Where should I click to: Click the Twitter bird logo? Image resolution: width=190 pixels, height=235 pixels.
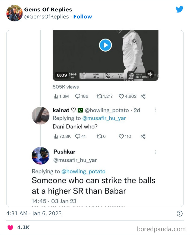tap(179, 9)
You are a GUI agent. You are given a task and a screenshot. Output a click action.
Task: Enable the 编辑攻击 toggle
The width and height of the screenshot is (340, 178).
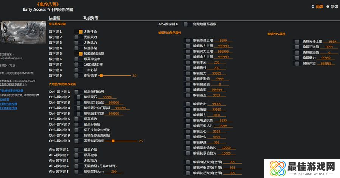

----

## YOUR GOAL
Only exact copies are wanted here. Write out the lines from the one containing "Task: Enable the 编辑攻击 toggle" through the end of the material and no others, omitting all pictures.

## RESPONSE AREA
Task: Enable the 编辑攻击 toggle
The width and height of the screenshot is (340, 178).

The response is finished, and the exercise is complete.